## [INSTRUCTIONS FOR THE TASK]
Repeat the records below exactly as they appear, leaving out any pictures.

## [DATA PROVIDED]
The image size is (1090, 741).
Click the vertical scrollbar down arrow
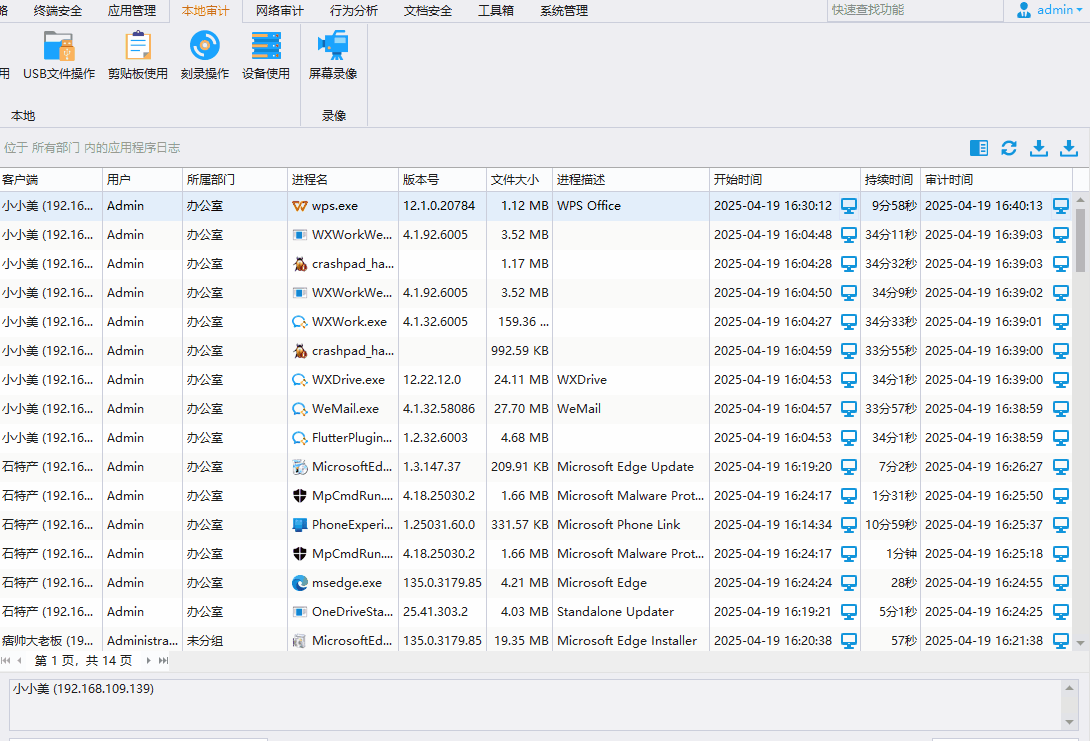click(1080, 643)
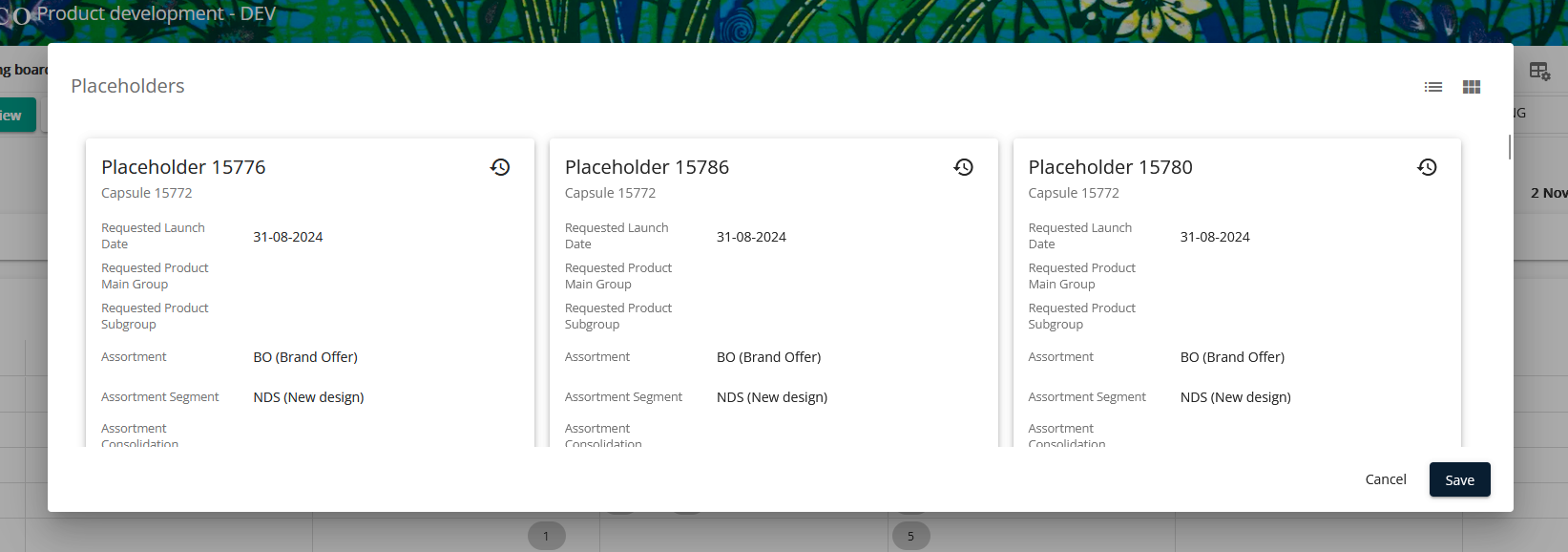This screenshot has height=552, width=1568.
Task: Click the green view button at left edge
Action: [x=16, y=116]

## [REPLY TO THE EXERCISE]
The image size is (1090, 741).
Click the vertical scrollbar down arrow
click(1080, 643)
This screenshot has height=552, width=1568.
Task: Click the green view button at left edge
Action: [x=16, y=116]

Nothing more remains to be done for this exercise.